Avanti un altro. L’annunciato ricorso del governatore veneto Luca Zaia contro la copertura del decreto governativo sugli 80 euro utilizzando fondi regionali, produrrà il solo effetto di gravare con qualche altra pila di carta la già robusta giacenza di ricorsi parcheggiati nei depositi della Corte Costituzionale. Che sono diventati foresta: sono stati 198 nel 2012, erano già 66 a metà del 2013 (manca per ora il dato annuale); il che significa in media 16 al mese, come dire uno ogni due giorni, domeniche e festività comprese. L’Istituto di studi sui sistemi regionali federali e sulle autonomie del Cnr ci spiega che ormai un terzo del contenzioso di cui deve occuparsi la Corte riguarda il rapporto tra Stato e Regioni: un numero troppo smisurato per pensare che siano tutti motivati, ma comunque sufficiente per appesantire il lavoro della Consulta, e comportare spreco di tempo, e pure di soldi.
La risposta al ricorso del Veneto non verrà in ogni caso domani, né dopodomani: il primo a saperlo è proprio il suo presidente. Il cui gesto appare molto più di propaganda che di sostanza; e d’altra parte, Zaia ha fatto da tempo un suo cavallo di battaglia della polemica sugli 80 euro, come ricorda chi l’ha sentito nel maggio scorso sul prato di Pontida. È la linea della Lega formato Salvini, che come metodo di ricostruzione sulle macerie lasciate dal crollo di Bossi e dei suoi sodali, ha scelto lo scontro frontale a 360 gradi col resto del mondo politico, a costo di attingere a robuste dosi di demagogia. Difficile convincere i 10 milioni di italiani che si sono ritrovati gli 80 euro in busta-paga che si tratta di un bluff; ma quel che contava per Bossi nelle sue celebri sparate estive, e quel che conta per i suoi successori, è evidentemente guadagnare un po’ di titoli di giornali e un po’ di ribalta mediatica. E su questo, Zaia ha portato sicuramente a casa un risultato immediato, ma anche uno di prospettiva: l’importante, al di là dei singoli contenuti, è far passare il messaggio che la Lega non ci sta a prescindere.

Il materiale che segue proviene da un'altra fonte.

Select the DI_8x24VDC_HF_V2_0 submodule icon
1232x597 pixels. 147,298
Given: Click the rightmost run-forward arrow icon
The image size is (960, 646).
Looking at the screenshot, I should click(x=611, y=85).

Nello specifico, la critica di Zaia non è infondata; ma non la si può circoscrivere a una questione singola. Il nodo vero è la corretta gestione della spesa pubblica tra strutture centrali e autonomie locali: problema di vecchissima data, sensibilmente peggiorato negli ultimi dieci-dodici anni. Per buona parte dei quali, occorre ricordare, la Lega ha fatto parte della maggioranza e ha occupato ruoli significativi nel governo: perché non ha portato a casa nulla che modificasse lo squilibrio tra centro e periferia? Perché ha incassato senza battere ciglio i generosi provvedimenti dell’esecutivo a guida Berlusconi in favore di quelle Regioni sprecone, dal Lazio alla Campania, dalla Calabria alla Sicilia, contro cui oggi Zaia punta il dito?
Perché ha perso tanti voti anche al nord: solo per le allegre gestioni della corte dei miracoli di Bossi, o anche e soprattutto per la sua subalternità a una linea politica che di ogni particella anche minima di federalismo si è fatta un baffo? E quanto alla contrapposizione tra Roma ladrona e le Regioni, dice nulla il fatto che attualmente ben 17 consigli regionali su 20 risultano inquisiti?
La linea di Zaia, in risposta a tutto ciò, è di rivendicare l’indipendenza del Veneto: pienamente sostenuto in ciò da quel Salvini che, Bossi imperante, si associava ai diktat del Capo che stroncava regolarmente ogni velleità al riguardo dei leghisti veneti. Ma chi garantisce che gli eredi della Serenissima siano in grado di ripetere i fasti di quest’ultima, e soprattutto la sua severità nel reprimere abusi, corruzioni e sprechi? Dal caso Maltauro sull’Expo a quello Mazzacurati sul Mose, le cronache degli ultimi mesi hanno dimostrato ad abbondanza i misfatti di un perverso intreccio tra corrotti e corruttori, politica ed economia, che è costato ai cittadini veneti ben di più delle quote cui Renzi avrebbe attinto per finanziare gli 80 euro famosi. Su cui oggi Zaia costruisce una piccola, mediocre battaglia; anziché impegnarsi con tutte le forze sane del Paese per dichiarare guerra agli sprechi della spesa pubblica. Ai quali ha portato il proprio contributo anche qualche leghista di troppo.